Data provided —
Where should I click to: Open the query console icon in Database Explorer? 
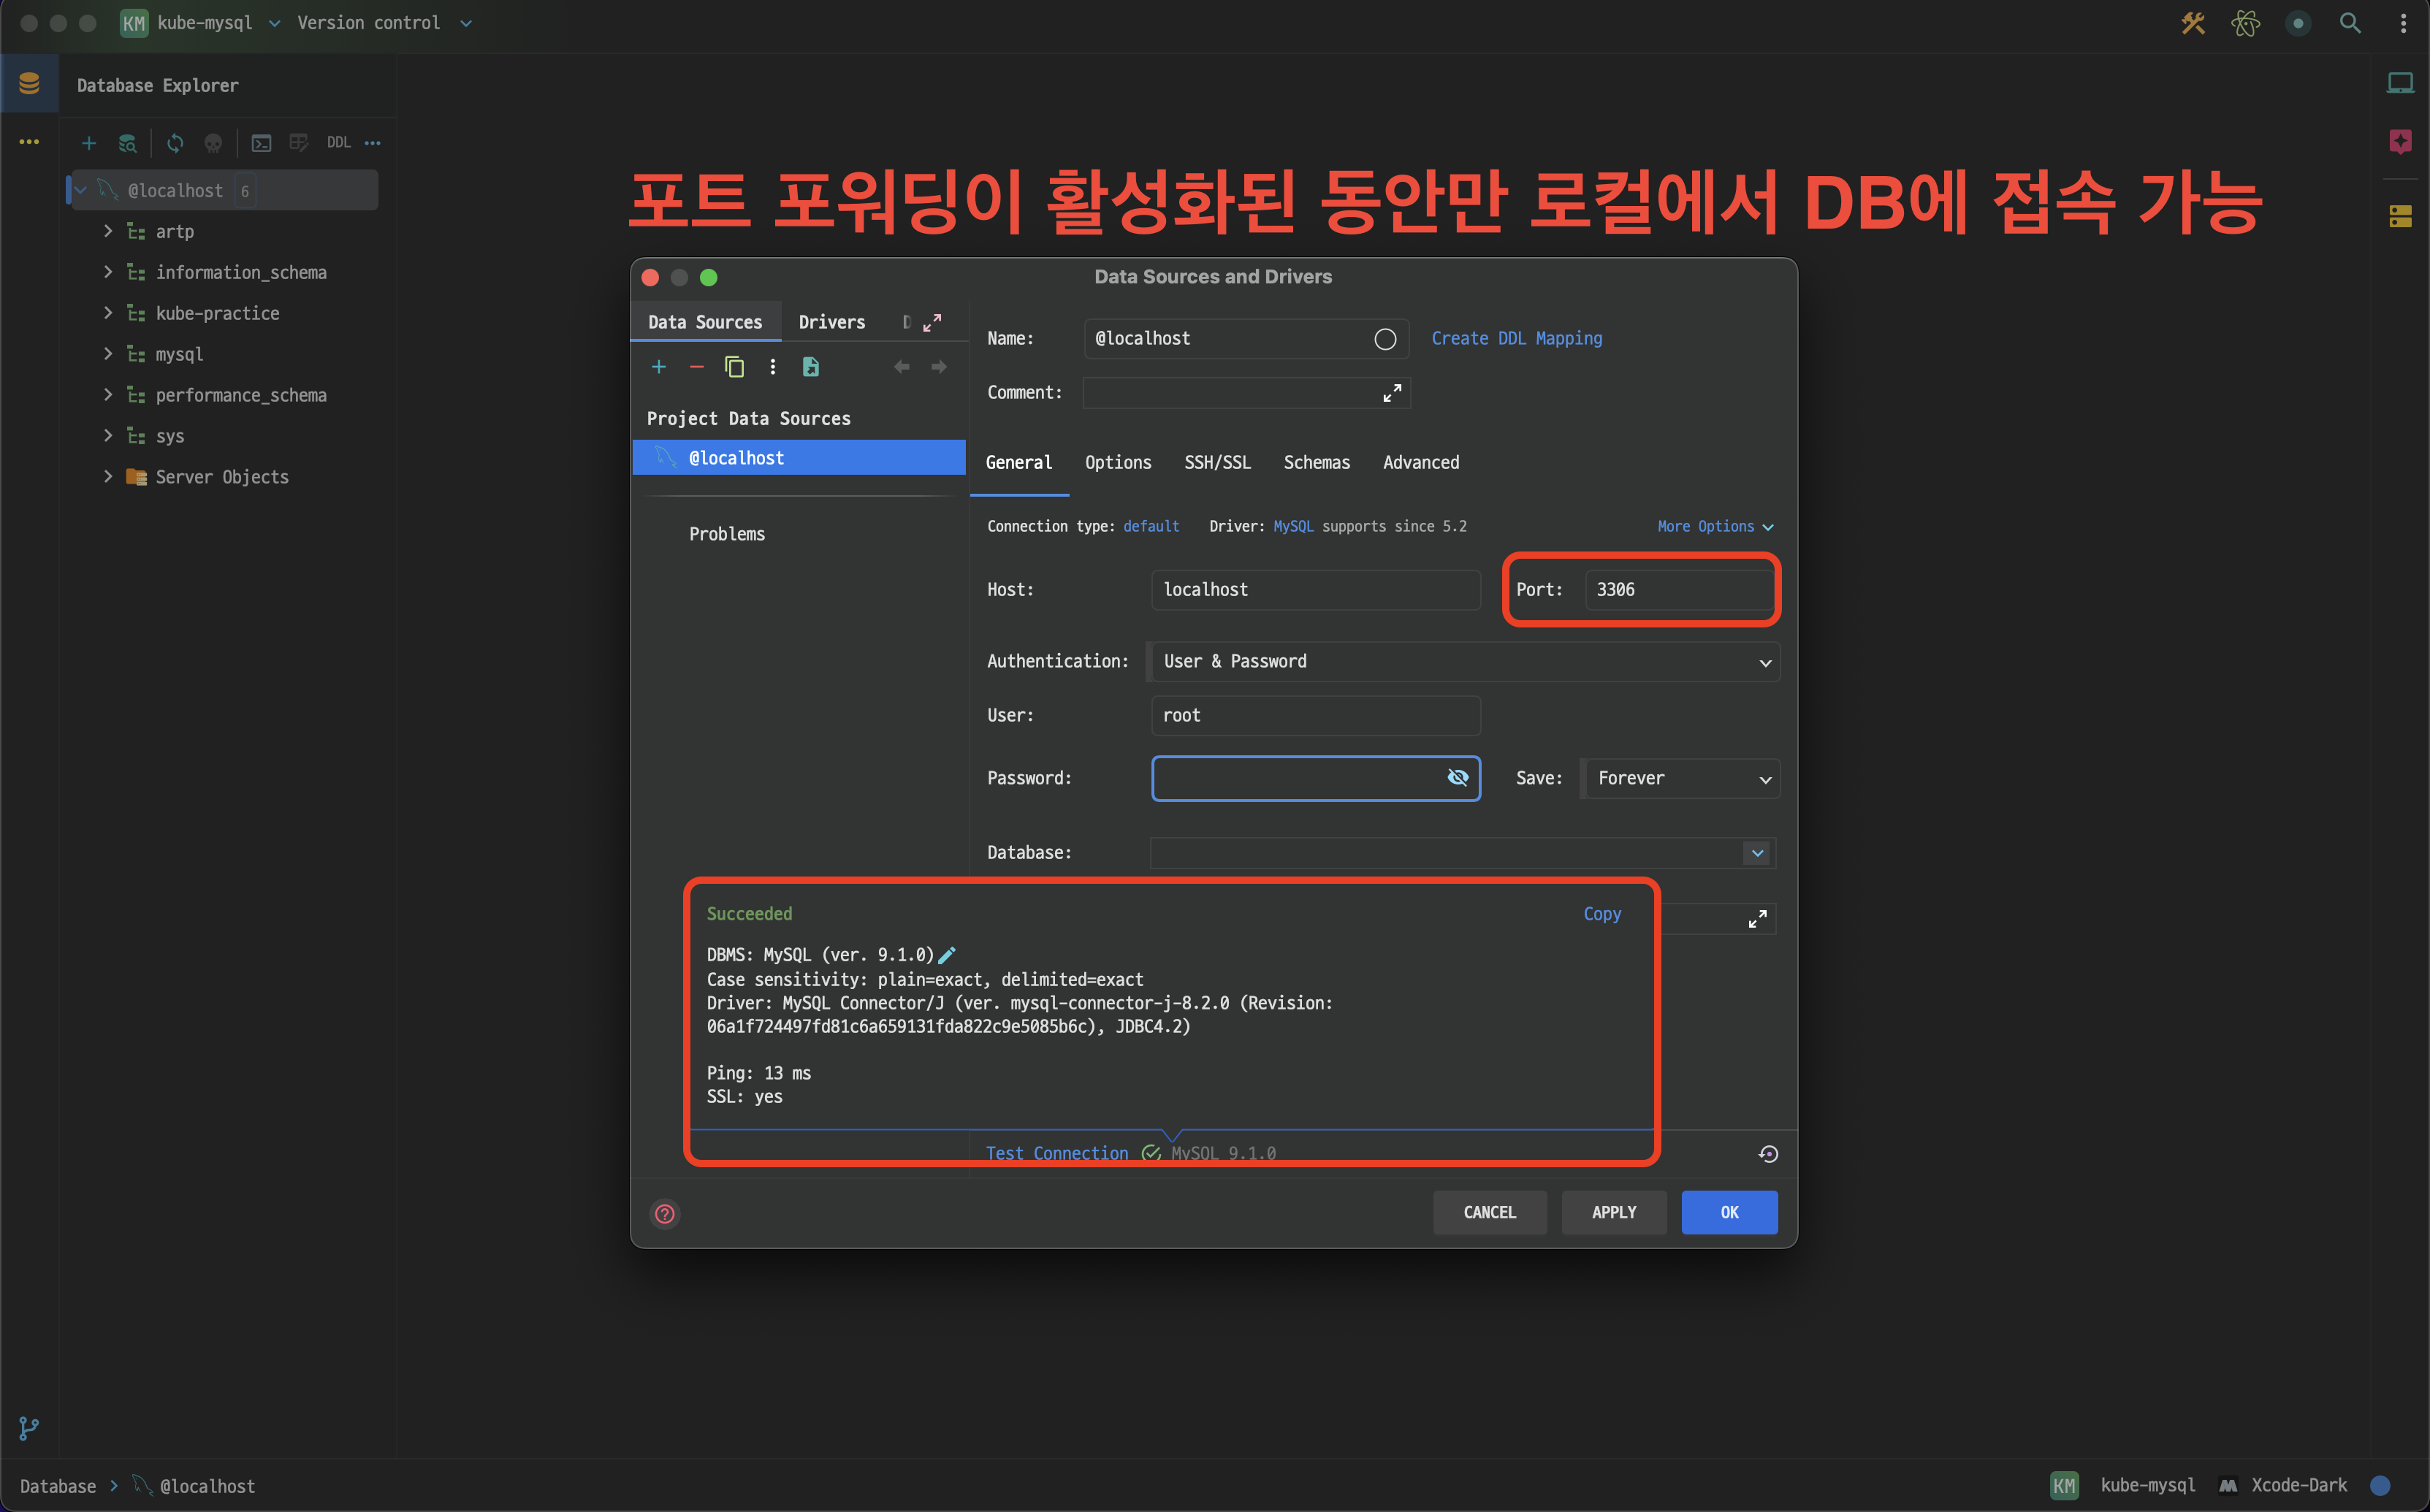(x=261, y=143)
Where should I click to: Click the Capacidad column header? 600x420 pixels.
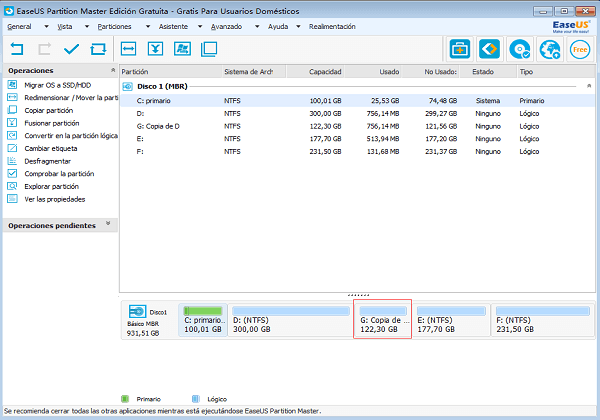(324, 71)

...

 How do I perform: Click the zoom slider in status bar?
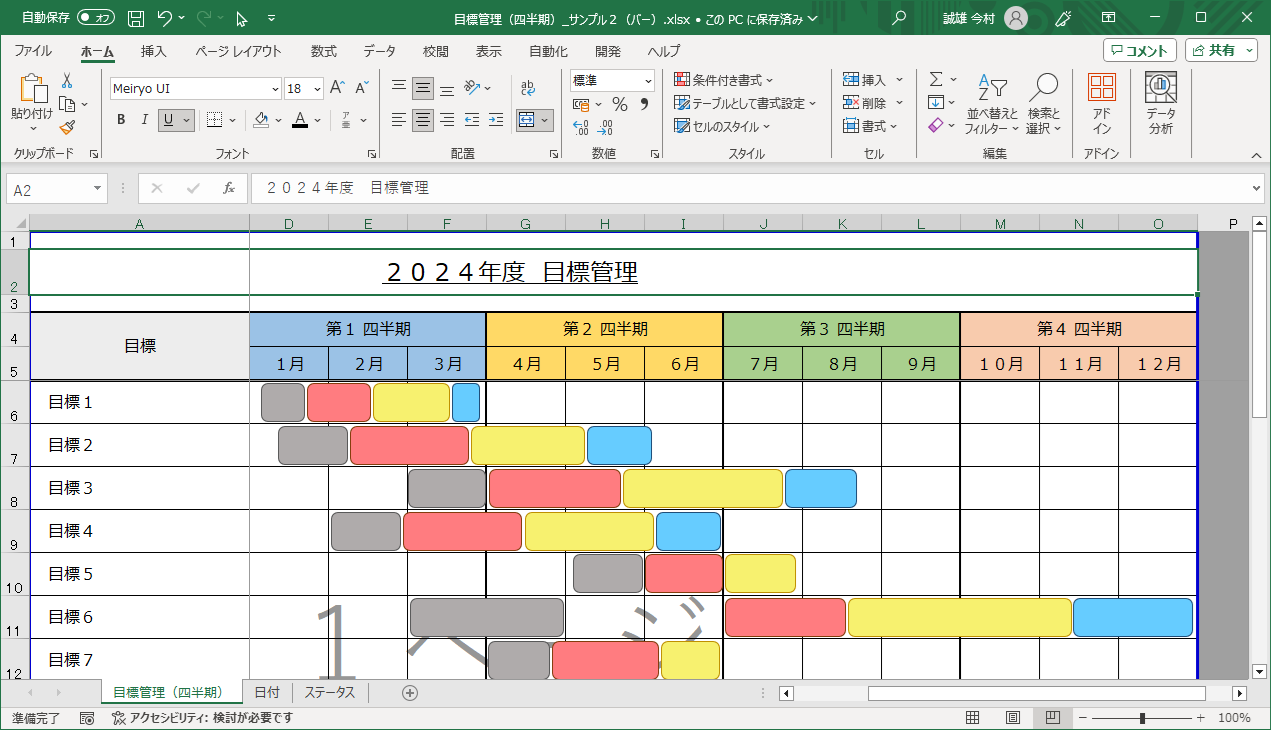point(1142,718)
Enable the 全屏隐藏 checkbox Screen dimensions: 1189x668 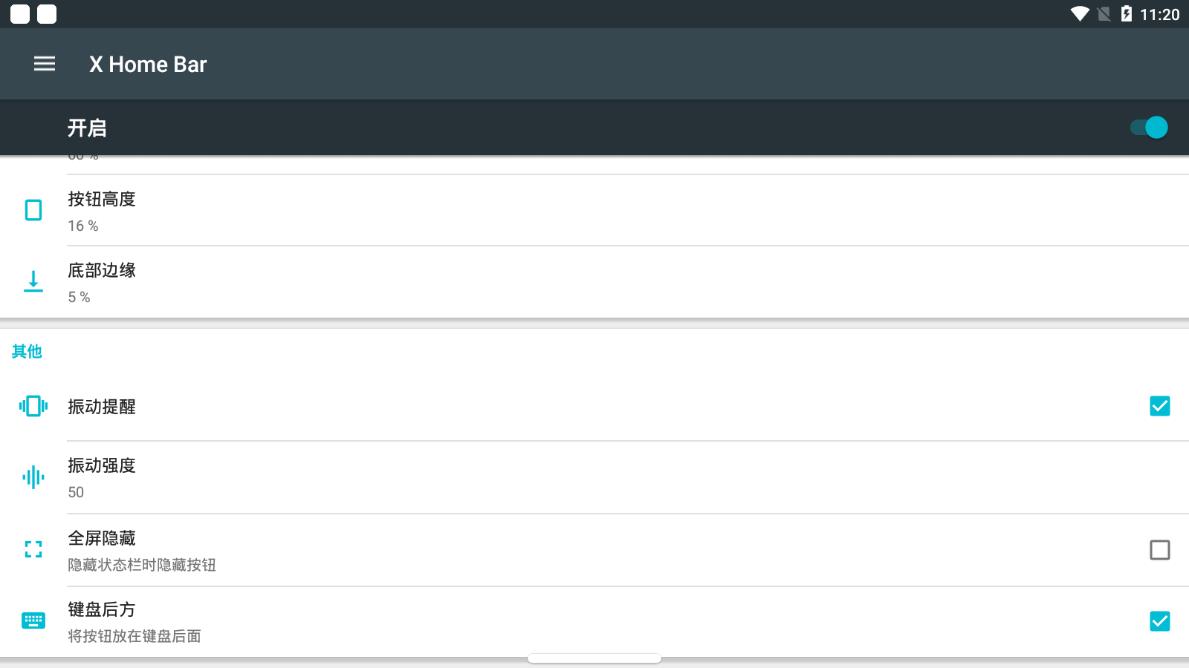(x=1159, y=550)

Goal — Which lines of the data above contain the word "should"? Filter them out and copy each one unchanged.

Exercise solution —
Where should I click to: Open the query console icon in Database Explorer? 
Where should I click to: Click the Capacidad column header? 600x420 pixels.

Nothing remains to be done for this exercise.